Used Router - Any advice for secutity/anti-malware best practices?

Hi guys :slight_smile:
recently I bought an used Netgear R7800 router and I performed a factory reset then succesfully installed OpenWrt 23 on it
(I already have some experience using and configuring OpenWrt on another router).

Before I start using this used router on my network are there any secutity/malware related checks I need to do on it?

For example, I'm aware that some malwares can infect routers using firmware vulerabilities. In the case the old owner has been infected by one of them is there any possibility the malware can resist to an OpenWrt flash? (eg. on PC some malwares can infect the BIOS and auto install on OS after clean install)
Can I search for any malicious process in the logs or in the running processses?

Any help or sugestion are very welcome :smiley:

I think what you've done is all that can be done.

5 Likes

I would say the biggest risk is to connect this kind of unknown router to your computer before installing OpenWrt without knowing what it brings to the party.

It may work or it may result in an infected computer or ransomeware?

Yeah, I know that's a risk, for this reason I factory reset it and used Linux notebook to install OpenWrt to reduce risks (probably I should have used a Live distro to reduce risk even more but...) btw the notebook seems ok, so I hope for the best.

About the router: is the hardware similar to PC (eg a bios/firmware that start the OS) so a malware can hide in it and then install itsefl on OpenWrt or flashing can wipeout dangerous code? (if any, obviously)

There is a boot process in network equipment with for example u-boot.

For boot process to change the content of rom firmware image I doubt.

In theory it could mount something in runtime ram.

But why make the job so hard? The earlier owner if they wanted to do something simply build a bogus firmware and install it. Then it doesn’t matter what you did since there is no factory reset to reset to.

Oh, I don't know about those firmwares, u scared me enough :rofl:
When I asked this question my idea was about malwares/exploit from malicious websites/app, not installed on purpose. I cannot be 100% sure but I don't think previous owner was interested to sell a router with malware in. On the seller page it looked more like an old product not used anymore... but obviously is only my opinion.
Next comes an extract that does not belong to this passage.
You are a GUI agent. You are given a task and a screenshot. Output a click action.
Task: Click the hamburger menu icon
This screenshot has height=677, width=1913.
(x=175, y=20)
I don't know what to do, maybe I'll try to leave it connected to internet for a while (but no others devices connected to it) and check processes in openwrt using a live linux distro :thinking:

Those kind of bots are pretty much always running in ram memory which means they don’t survive a simple reboot. I talk about a power off, wait 30seconds and power on so the ram memory gets drained.

They usually have a mother server somewhere in the world that keeps the record of where and what the bots do.

Usually after a reboot the mother server send a new one the same way they come in to begin with, and that way is almost always some kind of known bug in the more or less old firmware.

The chance that OpenWrt and the old firmware have the same known bug is very slim.

1 Like

In cyber security there is the concept of “found memory”…

“Ohh, someone have left a USB flash drive here on the floor, wonder what it contains. Let’s put it in a computer and have a look”.

After that the Iranian nuclear centrifuges self destructed.

But Iran example was only the most known case. This method has been used over and over again because the people psychology is always the same. They are curious and want to bee good and helpful.

Why do you think new hdd, ssd, flash drives etc comes in security labeled cases.

1 Like

ok, so better to throw it in the bin then? :rofl:

If you start by give us the answer you want we can give you the right question after.

Is it possible to track the device ownership from factory to you, the trust issue is probably easier. Do you find something cheep around the corner in the trash bin, well “play around and find out”.

Sadly the Netgear R7800 is not in production anymore neither I can found an online shop with any of them in the warehouse left. So I tried searching an used one.
Before buying I was aware the previous owner cannot be trusted in any case but I though that even if device has been infected (by owner or by online threat) it can be removed as u can do with a PC.

XR500 is the almost identical successor/replacement (that shares the device recipe in OpenWrt). But also that is probably done of production by now.

Easier might have been to use the OEM TFTP recovery flash routine. You would have not needed to claunch the old OpenWrt or OEM firmware at all.

Neither OEM or OpenWrt firmware installs touch the u-boot part, so it stays as original from Netgear.

The GLinet.MT6000 is a good replacement if it fits your budget.

@hnyman
Using TFTP will erase the u-boot to clean previous data?
(so is it safer thant flashing from netgear web-ui?)

Tnx @darksky for the suggestion, that router seems very good. It's not cheap but seems one of the best alternatives right now to have good performance.

To my knowledge, neither factory reset or TFTP flash touches the uboot variables. U-boot just loads the main firmware, which then has the settings is various files inside the normal filesystem.